JOBS
A: Retype the passage on the Ministry of Defence data leaks, starting with "This comes just" and going on through "failures are systemic.".
B: Answer these questions from the passage on the Ministry of Defence data leaks:
(i) Whose details were leaked by a civil servant in 2022, and in what numbers?
(ii) What post did David Williams lose?
(iii) How long has John Healey been Defence Secretary?
C: Carry on the passage on the Ministry of Defence data leaks from its last sentence.

This comes just weeks after the revelation that, back in 2022, the details of almost 19,000 Afghans and more than 100 UK officials were leaked by a civil servant. That scandal cost the MoD’s Permanent Secretary, David Williams, his job.
But here’s the fact: replacing Williams was never going to fix the problem, because the MoD’s failures are systemic.
The department has long relied on poor data-handling practices, a casual approach to outsourcing, and a culture that prioritises damage limitation over genuine reform.
And that’s where Defence Secretary John Healey should have come in.
Healey has been in post for more than a year – since day one of the Labour government.
It was his job to clean up after the Afghan spreadsheet scandal, root out the rot, and make sure there would never be a repeat.
Instead, another failure has already happened — this one through a private contractor, suggesting the government never even checked whether its suppliers were up to the job of keeping vulnerable people safe.

GIVEN INFORMATION
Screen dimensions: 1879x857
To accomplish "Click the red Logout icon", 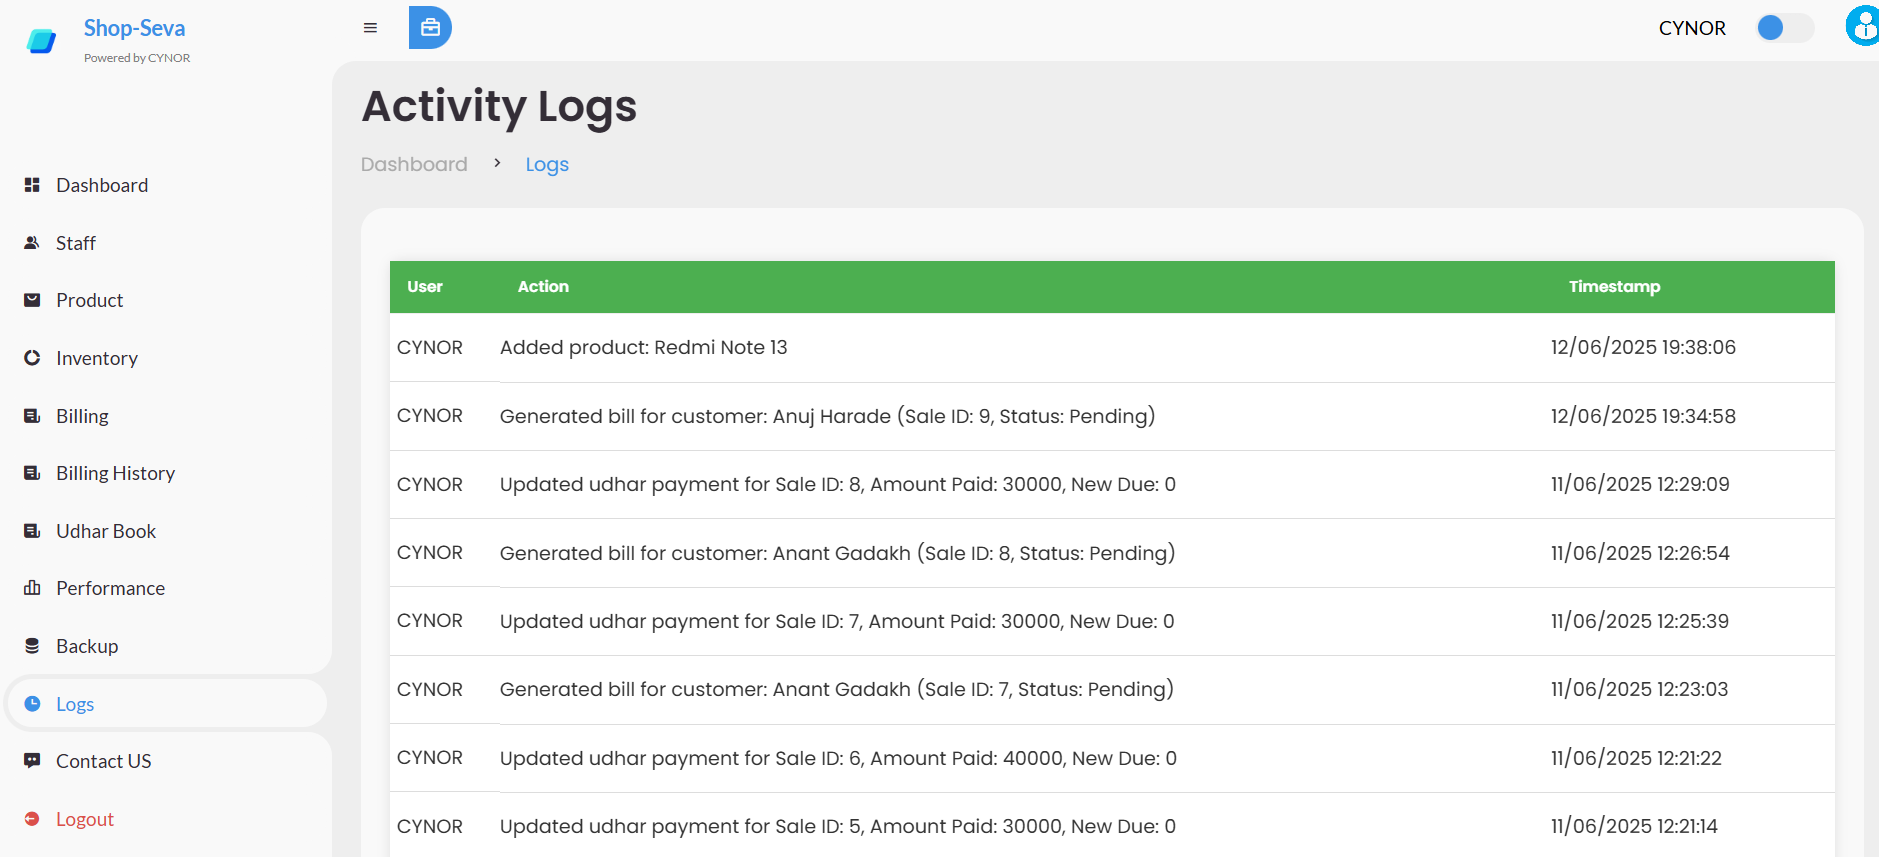I will pyautogui.click(x=32, y=819).
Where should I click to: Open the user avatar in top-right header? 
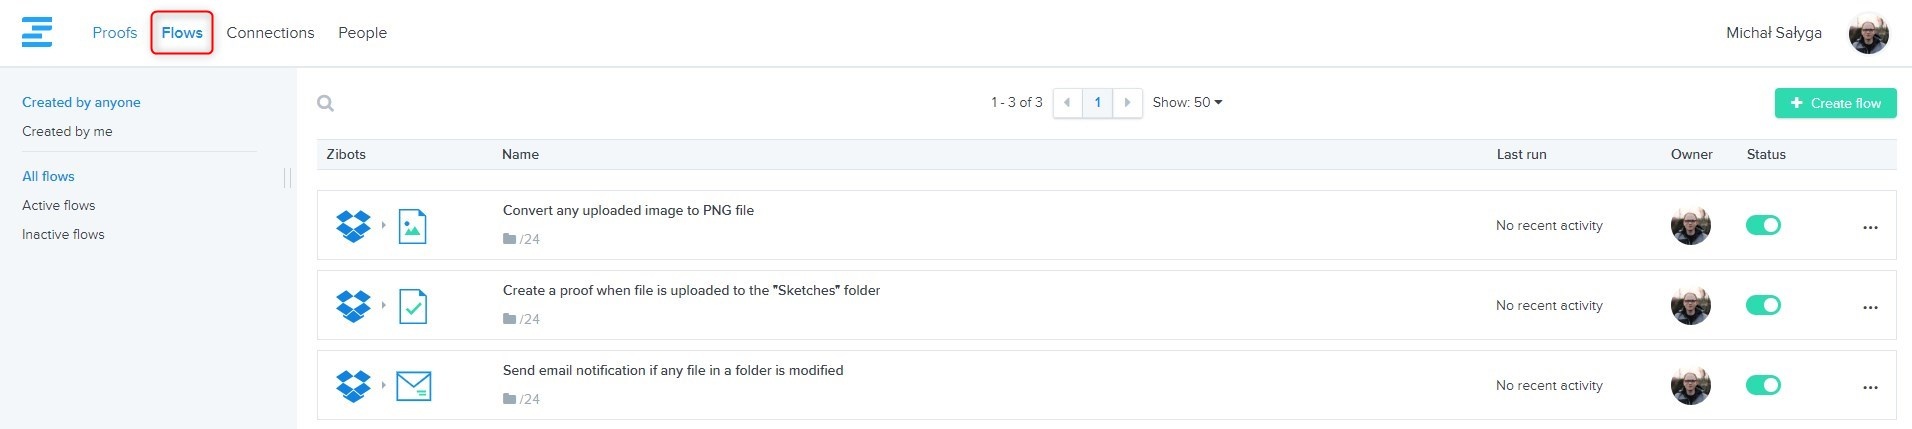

OUTPUTS
A:
This comes just weeks after the revelation that, back in 2022, the details of almost 19,000 Afghans and more than 100 UK officials were leaked by a civil servant. That scandal cost the MoD’s Permanent Secretary, David Williams, his job.
But here’s the fact: replacing Williams was never going to fix the problem, because the MoD’s failures are systemic.

B:
(i) Almost 19,000 Afghans and more than 100 UK officials
(ii) Permanent Secretary of the MoD
(iii) More than a year, since day one of the Labour government

C:
The consequences are not abstract. Afghans who served alongside British troops — who saved British lives — are now at even greater risk of Taliban retribution. Some have already been deported back into danger. British personnel have been exposed too.
We don’t even know the full scale of what has been compromised, or what other risks are being quietly buried.
That is not just an embarrassment.
It is a dereliction of duty.
John Healey can’t hide behind David Williams’s departure anymore.
Civil servants may carry the can inside Whitehall, but ministers carry the responsibility to the public.
Healey promised reform. He promised accountability.
Yet just weeks after Williams left, we have proof that the rot in the MoD has continued, unchecked.
The Defence Secretary owns this failure.
There can be little doubt that, unless the government is forced into genuine, systemic reform of its data security culture, Britain will keep endangering the very people who trusted it most.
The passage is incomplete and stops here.